[Opening Passage section]
Dr. Michael Karpf, right, shows the atrium construction to Ed Lane, left, and Mark Green of The Lane Report magazine. Photos by Tom Eblen


Group helps citizens improve Kentucky health care

June 13, 2010

Just thinking about America’s health care and insurance system can make your head hurt.

Our system costs too much, doesn’t work well enough and leaves too many people out. The new reform law includes more people, but it doesn’t do enough to improve care or rein in costs. It was little more than a first step in what is sure to be a long journey toward making health care more effective and affordable.

What should the next steps be? That is what the Friedell Committee for Health System Transformation is trying to help Kentuckians figure out.

The committee is named for and headed by Dr. Gilbert Friedell, director emeritus of the University of Kentucky’s Markey Cancer Center. It hopes to do for health care reform in Kentucky what the Prichard Committee for Academic Excellence did for education reform: engage Kentuckians, not just experts, in finding better ways to do things.

Part of the problem is that, unlike education, health care isn’t so much a system as a disjointed collection of business sectors. Many profit by exploiting the system’s inefficiencies or by providing services, not by making the system more efficient or improving health. Medicaid and Medicare, the government programs for the poor and elderly, have a huge influence on everyone’s care — and cost of care.
[Closing Passage section]
Exercise
Answer these questions from the health care article.
(a) Who heads the Friedell Committee for Health System Transformation?
(b) Which committee's work on education reform does the Friedell Committee hope to match for health care?
(c) Which government programs for the poor and elderly does the article name?
Use only the health care article for what comes next, please.
[Opening Supplied entries section]
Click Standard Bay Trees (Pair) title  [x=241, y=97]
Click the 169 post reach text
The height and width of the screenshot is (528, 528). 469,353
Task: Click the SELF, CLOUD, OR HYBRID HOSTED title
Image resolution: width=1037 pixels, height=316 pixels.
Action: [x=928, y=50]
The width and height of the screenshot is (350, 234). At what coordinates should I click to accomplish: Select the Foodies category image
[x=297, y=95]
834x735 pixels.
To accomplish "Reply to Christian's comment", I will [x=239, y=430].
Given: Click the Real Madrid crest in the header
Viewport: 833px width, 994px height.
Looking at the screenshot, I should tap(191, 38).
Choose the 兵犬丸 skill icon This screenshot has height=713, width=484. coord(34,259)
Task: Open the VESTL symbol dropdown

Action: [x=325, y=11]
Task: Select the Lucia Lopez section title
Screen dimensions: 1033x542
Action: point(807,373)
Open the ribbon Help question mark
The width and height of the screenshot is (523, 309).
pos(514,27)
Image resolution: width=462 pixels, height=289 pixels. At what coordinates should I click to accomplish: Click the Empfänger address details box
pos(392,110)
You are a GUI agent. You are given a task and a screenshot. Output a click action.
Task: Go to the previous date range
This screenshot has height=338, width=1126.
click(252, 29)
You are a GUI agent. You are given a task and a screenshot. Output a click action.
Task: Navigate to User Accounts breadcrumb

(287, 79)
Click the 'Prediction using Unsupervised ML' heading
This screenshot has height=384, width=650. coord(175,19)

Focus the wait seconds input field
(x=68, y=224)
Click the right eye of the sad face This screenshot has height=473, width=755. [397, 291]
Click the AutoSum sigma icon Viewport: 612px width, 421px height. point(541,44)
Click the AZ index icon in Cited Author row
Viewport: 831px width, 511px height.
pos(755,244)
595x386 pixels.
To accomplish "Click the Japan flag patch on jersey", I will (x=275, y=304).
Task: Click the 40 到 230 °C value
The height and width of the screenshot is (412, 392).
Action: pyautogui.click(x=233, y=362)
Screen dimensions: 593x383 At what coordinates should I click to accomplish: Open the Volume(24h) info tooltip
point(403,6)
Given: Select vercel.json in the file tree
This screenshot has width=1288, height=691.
[Closing Supplied entries section]
Result below
(a) Dr. Gilbert Friedell, director emeritus of the University of Kentucky's Markey Cancer Center.
(b) The Prichard Committee for Academic Excellence.
(c) Medicaid and Medicare.